The attackers used Dropbox as both a delivery and command-and-control (C2) channel, following their known pattern of abusing trusted cloud platforms like pCloud, Yandex, and OneDrive—a technique GSC terms “Living off Trusted Sites (LoTS).”
Case A impersonated a security expert and sent an attachment named “To North Korean Soldiers Deployed to the Russian Battlefield.hwp.” The ZIP archive hosted on Dropbox contained a malicious .lnk file that launched malware under the guise of a Hangul Word Processor document.

Case B involved a fake invitation to a national security conference. The attacker embedded a .lnk file alongside a harmless image in a ZIP archive named “Related Poster.zip”.

“The LNK file executes a hidden PowerShell command… triggering a fileless attack chain that leads to RoKRAT malware execution,” GSC warns.
The final payload in both cases was RoKRAT, a well-documented remote access trojan linked to North Korea. RoKRAT is delivered via an obfuscated, memory-resident PowerShell script that decrypts shellcode in memory using XOR logic, avoiding disk-based detection.
Once executed, RoKRAT:
- Collects system information (e.g., device name, OS version, BIOS)
- Takes screenshots
- Communicates with C2 servers over Dropbox using hardcoded access tokens
- Stores and executes payloads like KB400928_doc.exe from infected hosts
“RoKRAT captures real-time screenshots… saved in the temp folder as .tmp files with hexadecimal filenames,” GSC states.
The exfiltrated data is multi-layer encrypted: XOR-obfuscated, AES-CBC-128 encrypted, and finally RSA-wrapped—before transmission to a Dropbox-based C2.
APT37’s infrastructure overlaps with previous attacks involving K-Messenger-delivered HWP malware and zero-day exploits like CVE-2022-41128. GSC identified reused email addresses tied to Yandex and Gmail accounts, some of which matched names on LinkedIn.
“Username searches based on the Yandex email addresses returned LinkedIn profiles with matching names. However, it is unclear whether these are mere coincidences, cases of identity theft, or impersonation,” GSC continues.

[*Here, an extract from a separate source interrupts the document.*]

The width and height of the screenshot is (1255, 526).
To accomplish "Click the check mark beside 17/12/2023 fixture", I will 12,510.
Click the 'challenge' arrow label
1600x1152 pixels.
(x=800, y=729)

APT37 also uses NordVPN and AstrillVPN to obscure origin IPs, as noted in Google’s advisory on DPRK IT workers.
The operation showcases APT37’s ongoing reliance on fileless malware, PowerShell obfuscation, and cloud-based C2. “Detection and response via EDR solutions are more effective,” GSC recommends, urging anomaly-based threat hunting techniques.